[WikiEN-l] Harassment sites
Andrew Gray
shimgray at gmail.com
Mon Oct 15 22:33:24 UTC 2007
On 15/10/2007, Marc Riddell <michaeldavid86 at comcast.net> wrote:
> > It may be useful
> > to pretend otherwise at times
>
> I don't know what you mean by this statement.
>
> >
> David, I spend time reading many of the Talk, Discussion and whatever other
> Pages I have access to as a non-admin
(In general terms, there are no pages non-admins do not have access
to. Well, there's a handful of technical ones. And the deleted pages.
But no actual contentful discussion pages; there is nowhere on-wiki
that The Secret Club Is Talking About You, or at least nowhere they
could do it *easily*)
> and my informed read is that there
> are a great many very unhappy people in there. The mood is angry, the
> climate is cold, and the culture in trouble.

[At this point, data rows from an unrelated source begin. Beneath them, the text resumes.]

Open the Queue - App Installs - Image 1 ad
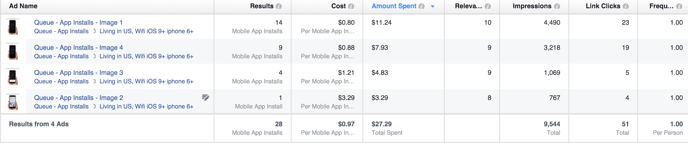688x143 pixels. (78, 22)
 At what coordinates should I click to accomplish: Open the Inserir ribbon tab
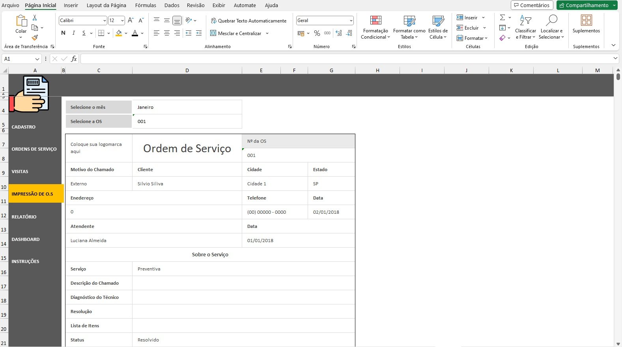[71, 5]
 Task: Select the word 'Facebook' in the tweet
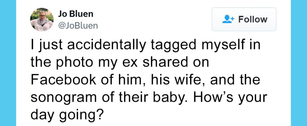point(63,80)
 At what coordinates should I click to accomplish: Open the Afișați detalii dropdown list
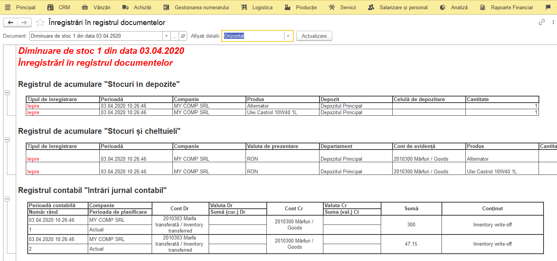click(x=288, y=36)
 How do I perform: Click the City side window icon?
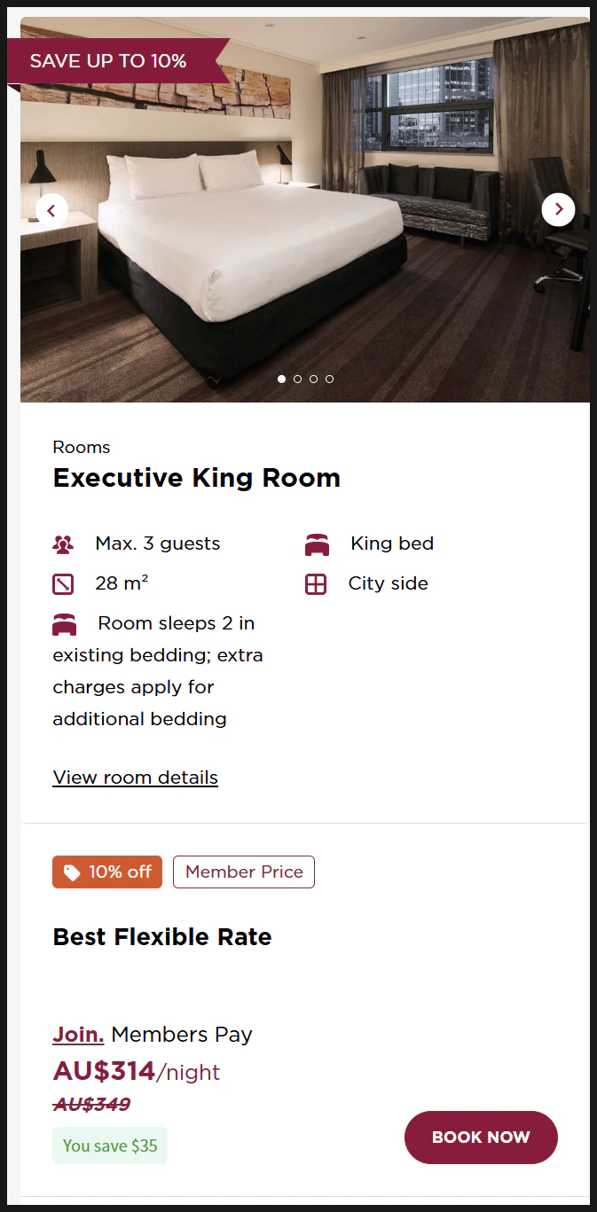click(316, 584)
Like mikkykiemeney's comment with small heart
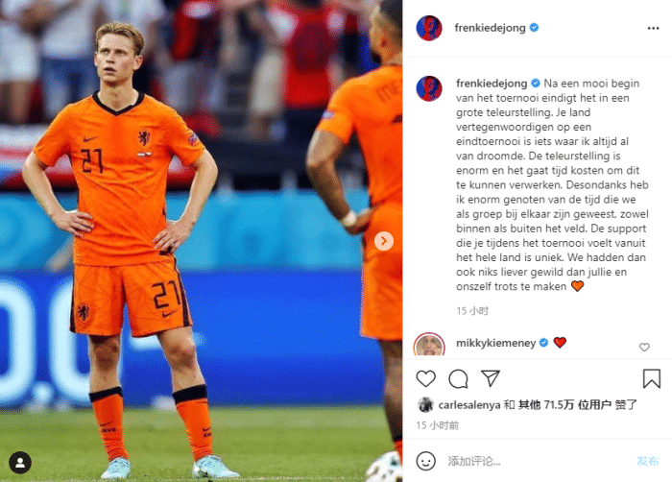 coord(644,347)
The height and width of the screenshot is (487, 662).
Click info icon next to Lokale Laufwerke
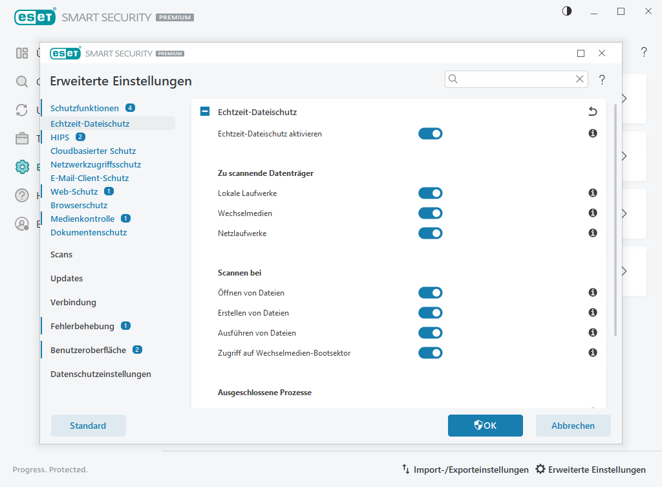tap(592, 193)

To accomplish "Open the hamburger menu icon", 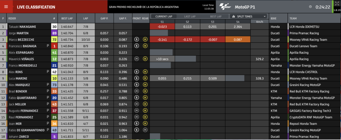I will pos(6,7).
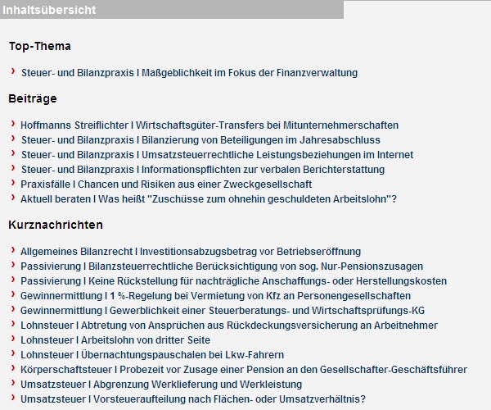This screenshot has height=410, width=491.
Task: Open Aktuell beraten Zuschüsse zum Arbeitslohn link
Action: tap(209, 199)
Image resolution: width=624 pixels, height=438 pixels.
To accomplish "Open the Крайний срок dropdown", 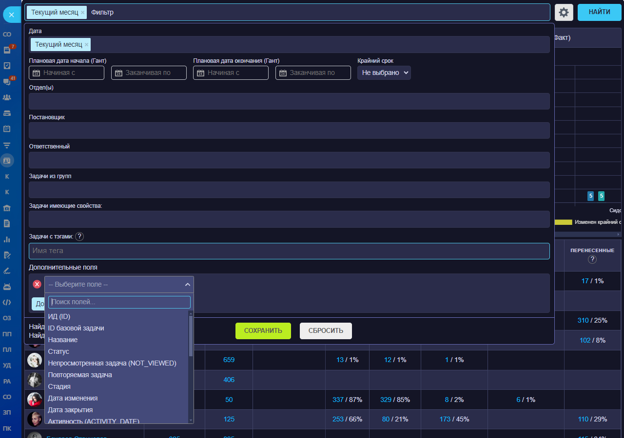I will coord(384,73).
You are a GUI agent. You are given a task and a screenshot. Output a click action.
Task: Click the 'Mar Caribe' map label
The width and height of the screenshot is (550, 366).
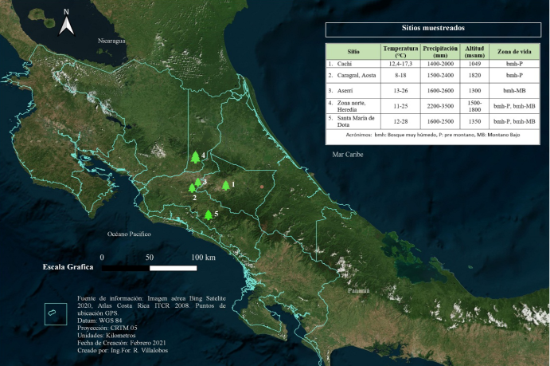point(347,154)
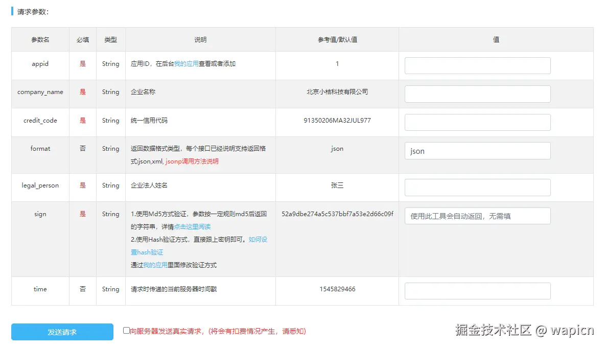Click reference credit code 91350206MA32JUL977
Viewport: 605px width, 348px height.
coord(337,121)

Yes, the community has problems. I'd go so far as to say it's in some
ways dysfunctional. But I really don't see how reasserting the basic
values of this project is going to cause the community to get any
*worse*.
The community has problems because it's lost track of what it's trying
to do and it's squabbling internally; it has problems because users
are being dicks with power, or power they think they have. But that
problem is - as much as anything else - because of users in positions
of authority assuming the authority of "the community" in playing
their games and political posturing, using the moral weight of a
community who doesn't give a damn to browbeat their opponents.

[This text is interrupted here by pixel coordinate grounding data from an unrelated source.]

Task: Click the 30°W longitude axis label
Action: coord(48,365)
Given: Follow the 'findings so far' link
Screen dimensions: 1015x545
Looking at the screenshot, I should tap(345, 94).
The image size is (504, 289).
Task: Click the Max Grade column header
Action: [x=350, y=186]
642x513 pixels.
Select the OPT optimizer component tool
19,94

Of course David and I want a healthy community. But we know that the
community wants to get on with writing an encyclopedia. The way to
help the community be healthy is, well, to invoke mens sana in corpore
sano; put our attention back to actually doing some work, take a
harder line with the unrecoverable idiots, and the community will wake
up again.
> And statements like "the
> Project is more important than the Community" not only reinforces the
> Members' feeling of second-class status
No, it's a healthy assertion that we share fundamental common
priorities and that the community are, on the whole, aware we're not
here as a social activity.
"Second-class"? Second-class to who? This isn't an admin clique trying
to put itself above "the community". "The community" includes the
admins - and wikien-l - as much as any other regular user - the
project is still more important than them/us.
> but serves, also, to give
> permission to those who would behave abusively to others.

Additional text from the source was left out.